— Смотри. Это обещанная мною плата.

Долгов подошёл к стеклянному ящику и заглянул внутрь. Совершенно чёрная поверхность скорлупы не отражала свет, а, казалось, даже поглощала его. Вогнутая толстая пластина, похожая на обломок оболочки неизвестного механизма или даже панцирь доисторического существа.
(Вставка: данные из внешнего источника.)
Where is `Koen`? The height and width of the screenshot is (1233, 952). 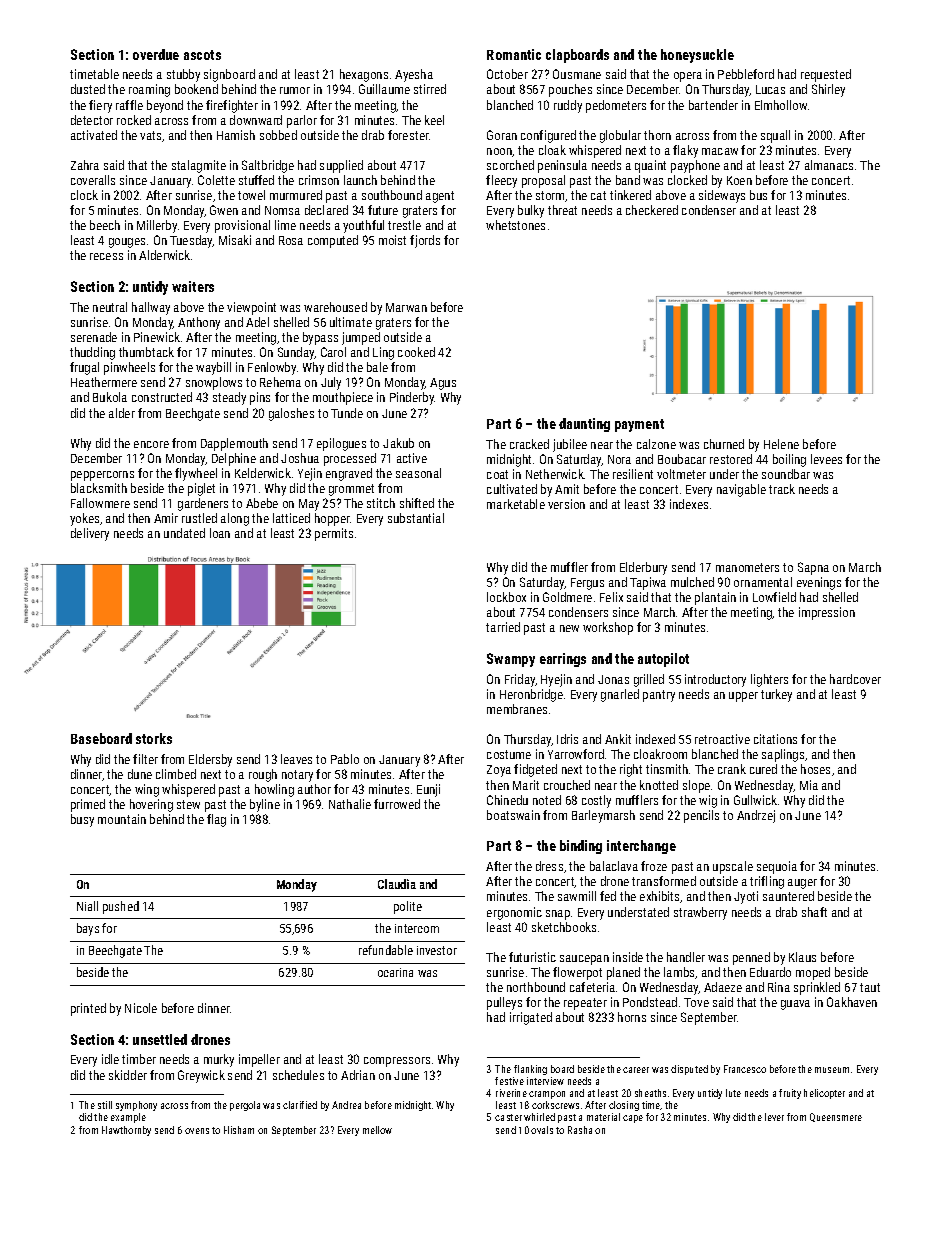 Koen is located at coordinates (739, 180).
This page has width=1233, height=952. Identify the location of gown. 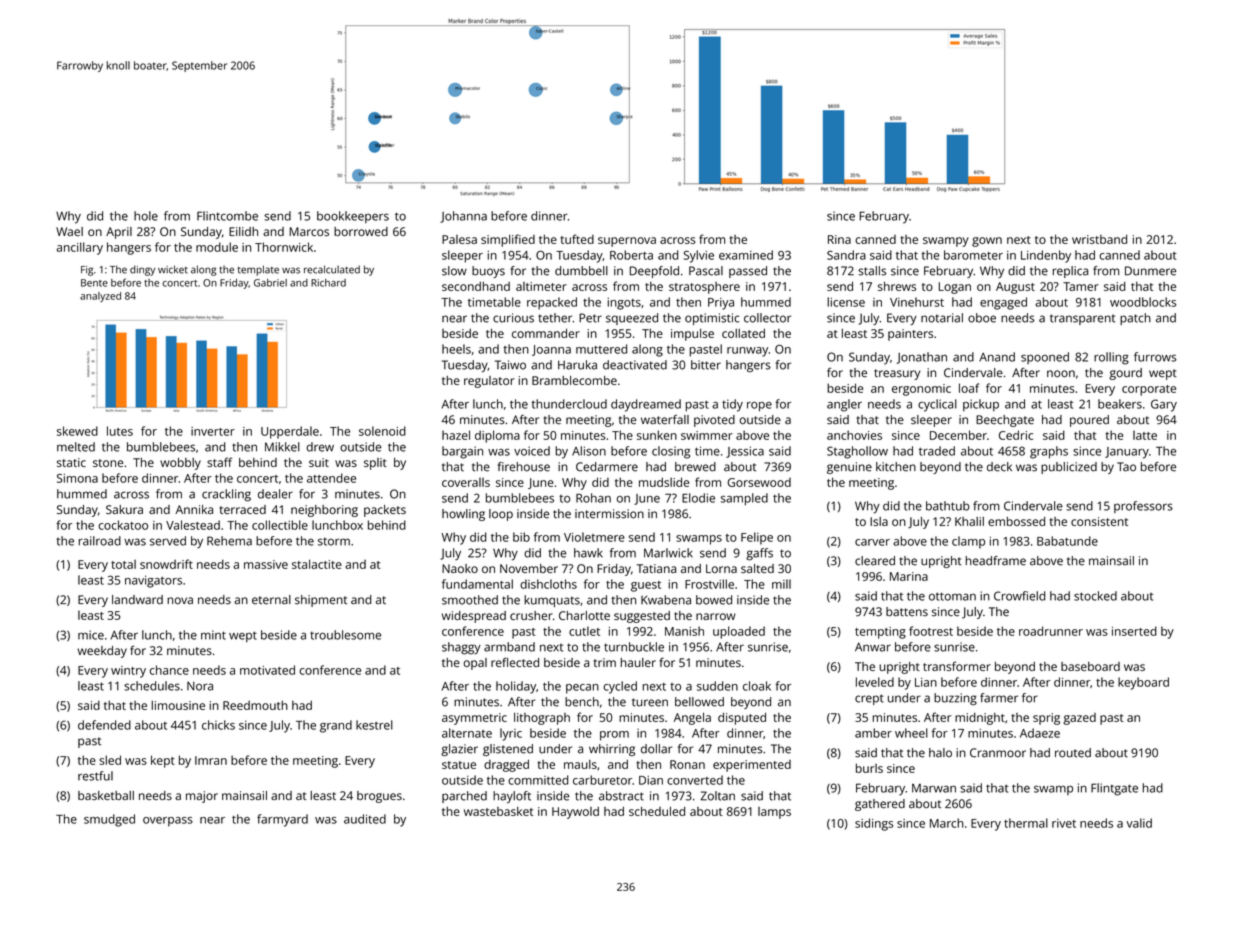
(987, 242).
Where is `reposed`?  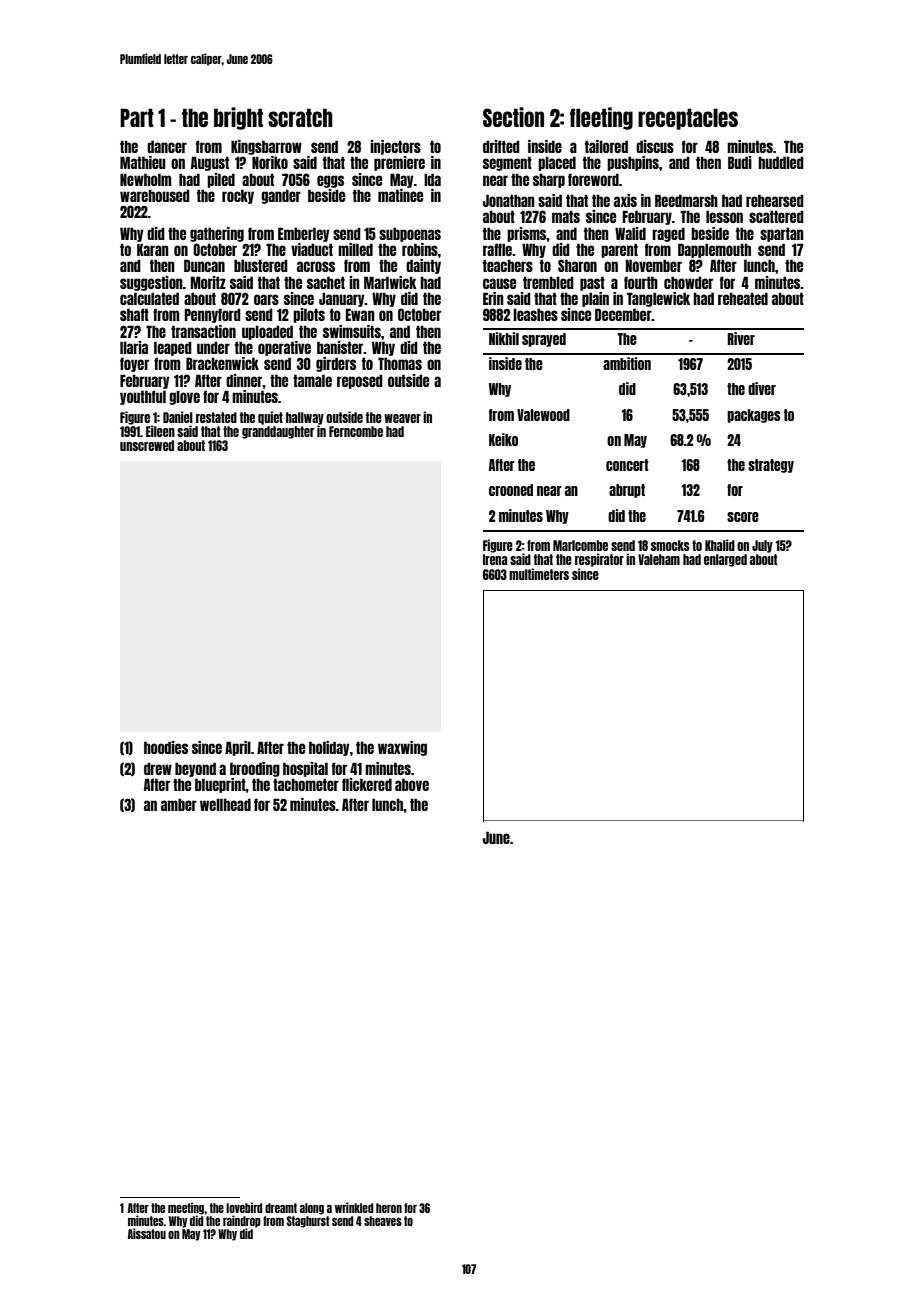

— Можешь считать, что тебе стоило жить хотя бы ради того, чтобы увидеть это.

Старпом промолчал и, отвернувшись от саркофага, обвёл глазами ангар. Большая, стальная, похожая на гаражную, дверь защищала от снега и завывавшего снаружи ветра. От неё тянуло холодом и сквозняком. Напротив, через окно из толстого стекла, была видна ещё одна комната. Ассистент Шеффера раскладывал на столе медицинские инструменты и ампулы. Почувствовав взгляд старпома, он поднял голову и, осклабившись, подмигнул. Разволновавшийся при виде объекта Шеффер посмотрел на безразличного Долгова, поджал обиженно губы и кивнул застывшим у двери солдатам. Старпома крепко взяли под локти и повели в соседнюю комнату.

Шеффер вошёл вслед за всеми и закрыл дверь.

— Рудольф, что там с прогнозом?

— Барометр падает. Надвигается циклон. Через несколько часов заметёт.

— А температура падает?

— Нет. Если опустится, то незначительно. Не ниже минус пятнадцати.

— Плохо.

— Через неделю ждём антициклон. Тогда можно ожидать понижение за тридцать.

Шеффер застыл, глядя на покоившийся за стеклом объект. Каменный пол под саркофагом блестел как отполированный, лишённый свойственных камню линий, трещин и слоёв смешанных пород кварца. Он обратил на это внимание Йордана.

— Это его так преобразил объект, — усмехнулся помощник. — Похоже на застывшее стекло. Для таких экспериментов у нас слишком полевые условия. Нужна солидная лаборатория где-нибудь в центре Германии.

Шеффер прекрасно понимал Йордана. Тот уже полгода сидел в норе на русском севере, и его, конечно, сейчас больше всего волновала мысль о доме, а не научные исследования.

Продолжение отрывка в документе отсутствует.